In my case, I was unable to obtain a visa to Yugoslavia from 1993 until even 
after the overthrow of Milosevic last October. I have since heard that 
Milosevic himself kept a small blacklist of foreign journalists to whom he 
would not grant press visas. His nationalist-leaning successor, Vojislav 
Kostunica, who became president after a national uprising last October, also, 
I was told, carried on the practice for his first few months in office.

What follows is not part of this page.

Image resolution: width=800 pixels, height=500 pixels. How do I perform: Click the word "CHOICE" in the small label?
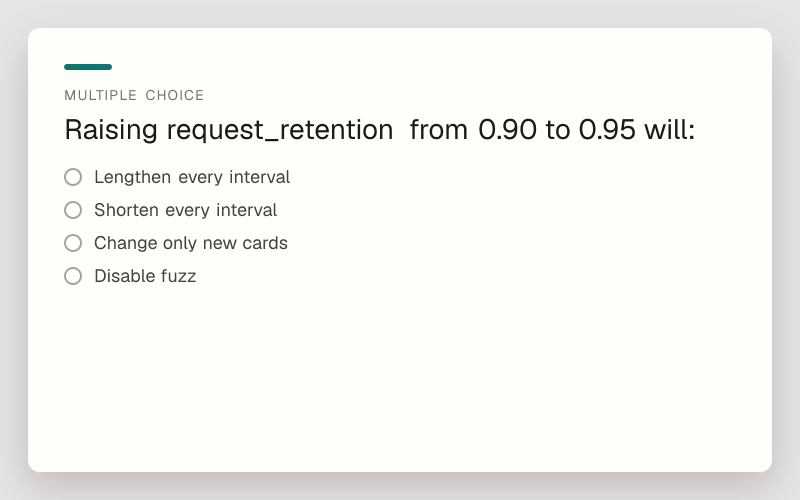[174, 95]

 On the other hand, if you see visa restrictions as a challenge rather than a 
barrier, there are always ways around them. When access is closed off to 
reporters (as in Kosovo just two years ago, when Milosevic’s forces used 
terror tactics to deport close to a million Albanians), there are usually 
witnesses and survivors. By questioning them and cross-checking their 
assertions, it is possible to reconstruct the facts of a story. That is how I 
first reported in 1992 that Milosevic’s Bosnian Serb cronies had created a 
string of concentration camps in northern Bosnia. I could not get to the 
camps, but searched for survivors after hearing a tip about the existence of 
a network of camps.

Uncovering the story of Omarska and other concentration camps was one of the 
most discouraging moments of my journalistic career. True, the story received 
worldwide attention, and the Bosnian Serbs closed down some of the camps 
following the expose. But what I realized from the moment I heard about the 
camps was that global powers, starting with the United States and its allies, 
had deliberately decided to close their eyes to the atrocities taking place. 
No amount of solid reporting was going to change it.

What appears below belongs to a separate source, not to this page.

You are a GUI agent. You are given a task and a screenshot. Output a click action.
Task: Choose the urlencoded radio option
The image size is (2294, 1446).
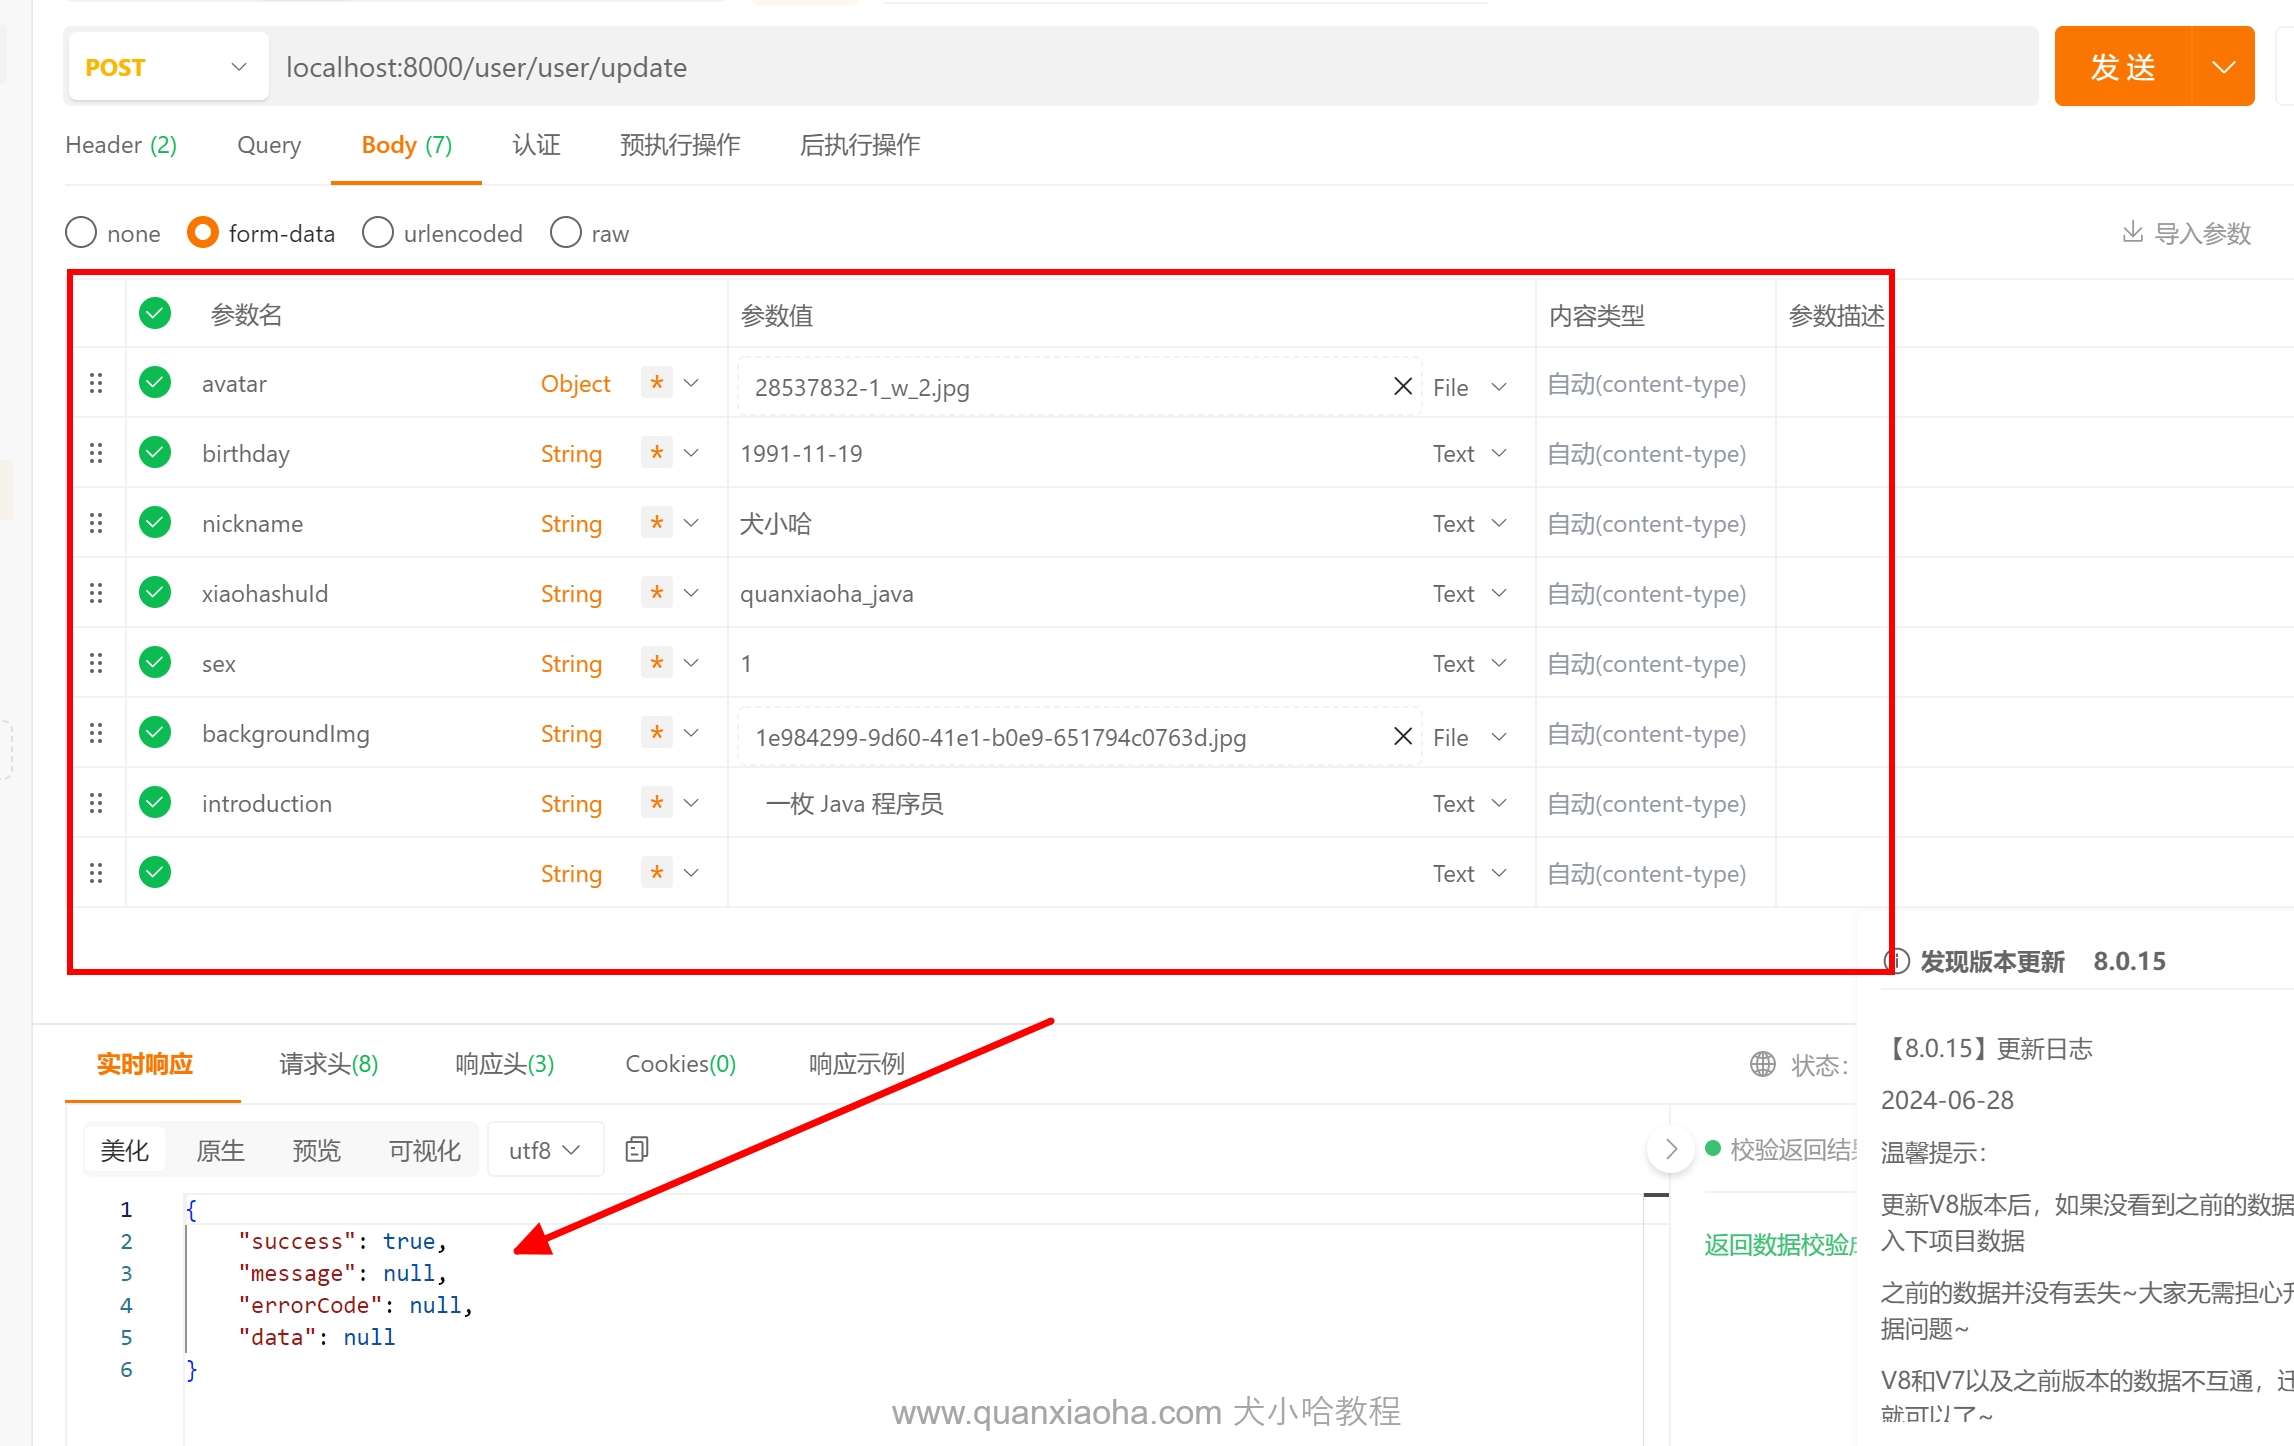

But as events have shown, major states do get interested over time, 
especially if there is a public outcry, as with the Bosnian camps. Readers 
and viewers want individuals and states to be accountable—and impunity tends 
to generate criticism of the governments that fail to respond. Sooner or 
later, statesmen realize that if carried on a big enough scale, 
state-approved crimes against humanity challenge the whole world order.  

 The danger is that failure to punish such crimes is taken by other would-be 
imitators as a green light. The converse can also hold true: a decision to 
end impunity and instill accountability even in one obscure Balkan location 
can affect the way the world will be run for decades to come.

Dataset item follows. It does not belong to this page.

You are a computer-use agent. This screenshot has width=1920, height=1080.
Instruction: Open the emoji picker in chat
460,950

The immediate impact of the reporting on “ethnic cleansing” in 1992 seemed 
modest at the time. Media reports provided a vehicle used by human rights 
advocates at the United Nations to demand the creation of The Hague Tribunal, 
which will now decide Milosevic’s fate.

When I first visited the headquarters in early 1994, the Tribunal consisted 
of just the deputy prosecutor, Graham Blewitt of Australia, sitting in a big 
empty room leased from an insurance company in The Hague. Today, with three 
trial chambers, a full complement of judges, sound procedures, many trials 
behind it, and Milosevic in the lock-up, the Tribunal is well-positioned to 
write history. 

As this is written from Zagreb, I must recall that one of the signal 
omissions of my profession, not to mention Western governments, occurred 
during the Croatian war, which occurred shortly after the end of the Gulf 
war. At least 10,000 people, mostly civilians, died in the Croatian war of 
secession in the second half of 1991. More significant, it proved to be the 
harbinger of the Bosnian war, in which at least 200,000 civilians were 
killed. All of the war crimes that occurred in Bosnia occurred here on a 
smaller scale. Most of us reporters missed the cues, focusing attention on 
the spectacular events—the Yugoslav Army’s shelling of Dubrovnik, for 
example—rather than the daily seizing of territory and brutal mistreatment of 
civilians in far less glamorous locales.

Had we been looking for the war crimes, I think we could have exposed 
Milosevic’s intentions a good deal earlier. I don’t know whether that would 
have aroused the international public at the time, but for a journalist, the 
responsibility is not for the outcome. Our responsibility is to ring the 
alarm bell the moment we see something alarming.